Start of Block
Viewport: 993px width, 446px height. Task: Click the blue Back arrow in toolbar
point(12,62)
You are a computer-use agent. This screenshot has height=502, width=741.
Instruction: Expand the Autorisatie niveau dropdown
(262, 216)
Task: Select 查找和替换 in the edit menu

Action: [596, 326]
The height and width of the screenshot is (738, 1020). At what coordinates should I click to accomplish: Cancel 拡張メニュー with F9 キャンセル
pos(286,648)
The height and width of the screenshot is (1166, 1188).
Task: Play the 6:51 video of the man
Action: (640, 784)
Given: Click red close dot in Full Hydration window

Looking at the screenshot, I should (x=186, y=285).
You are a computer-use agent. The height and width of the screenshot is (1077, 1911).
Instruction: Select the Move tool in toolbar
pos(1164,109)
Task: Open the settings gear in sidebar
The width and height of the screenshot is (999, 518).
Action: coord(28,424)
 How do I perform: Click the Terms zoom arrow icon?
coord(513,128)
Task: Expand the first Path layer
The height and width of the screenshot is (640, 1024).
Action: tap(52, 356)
End of Block
About this exercise →
Would you mind giving all the records again exactly?

Solution to the exercise →
Viewport: 993px width, 446px height. Task: Click the blue Back arrow in toolbar
point(12,62)
You are a computer-use agent. This screenshot has height=502, width=741.
Instruction: Expand the Autorisatie niveau dropdown
(262, 216)
Task: Select 查找和替换 in the edit menu

Action: [596, 326]
The height and width of the screenshot is (738, 1020). At what coordinates should I click to accomplish: Cancel 拡張メニュー with F9 キャンセル
pos(286,648)
The height and width of the screenshot is (1166, 1188).
Task: Play the 6:51 video of the man
Action: (640, 784)
Given: Click red close dot in Full Hydration window

Looking at the screenshot, I should (x=186, y=285).
You are a computer-use agent. The height and width of the screenshot is (1077, 1911).
Instruction: Select the Move tool in toolbar
pos(1164,109)
Task: Open the settings gear in sidebar
The width and height of the screenshot is (999, 518).
Action: coord(28,424)
 How do I perform: Click the Terms zoom arrow icon?
coord(513,128)
Task: Expand the first Path layer
The height and width of the screenshot is (640, 1024).
Action: tap(52, 356)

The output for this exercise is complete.